"""

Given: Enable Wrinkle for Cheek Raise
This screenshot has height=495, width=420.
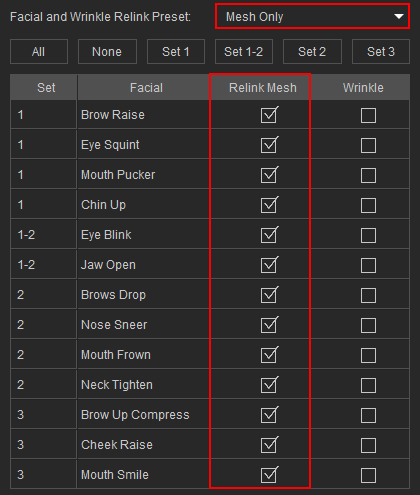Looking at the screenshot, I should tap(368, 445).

"""
"""

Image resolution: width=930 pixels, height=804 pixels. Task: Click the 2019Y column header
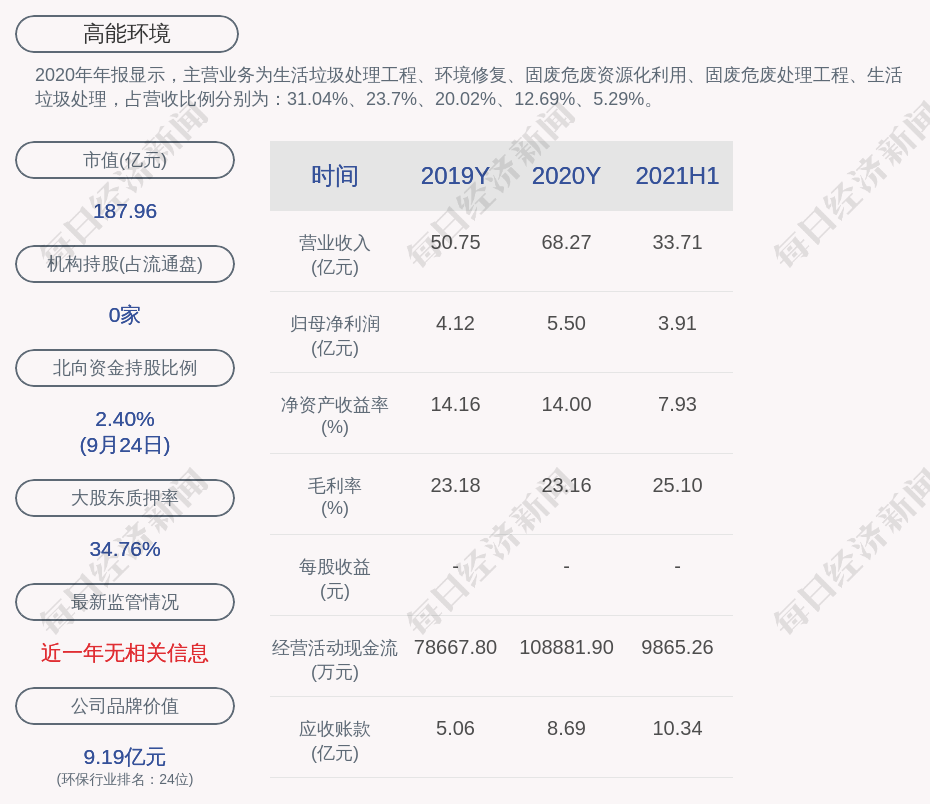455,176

"""
"""

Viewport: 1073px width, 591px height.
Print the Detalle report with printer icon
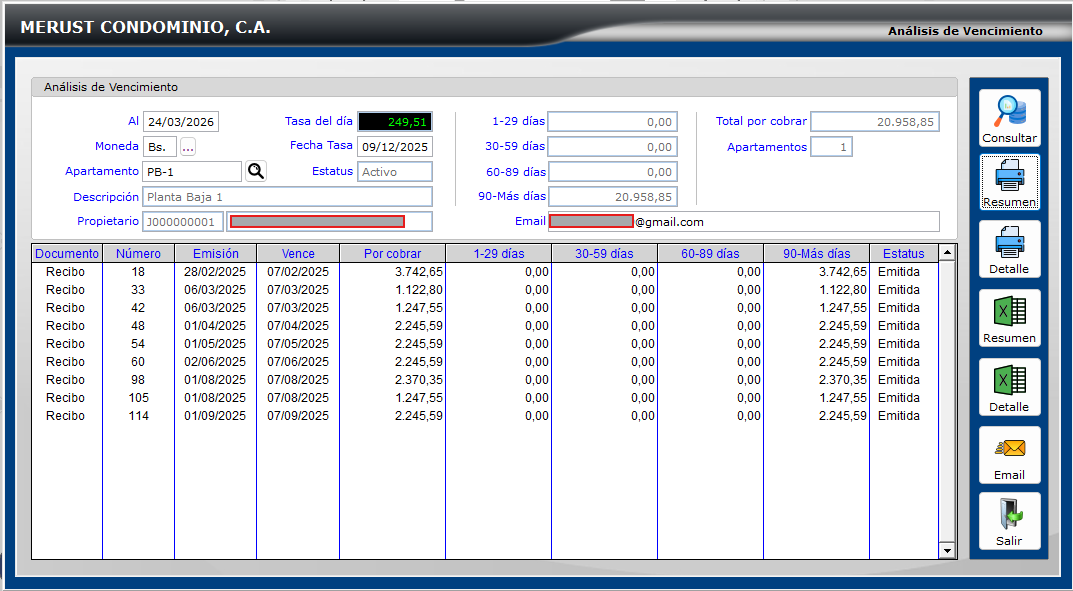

"""

__Required work__:
Only the lines above starting at the one containing "Viewport: 1073px width, 591px height." and ending at the one containing "Print the Detalle report with printer icon", both included, are to be returned, exactly as they read.

__Solution for this exercise__:
Viewport: 1073px width, 591px height.
Print the Detalle report with printer icon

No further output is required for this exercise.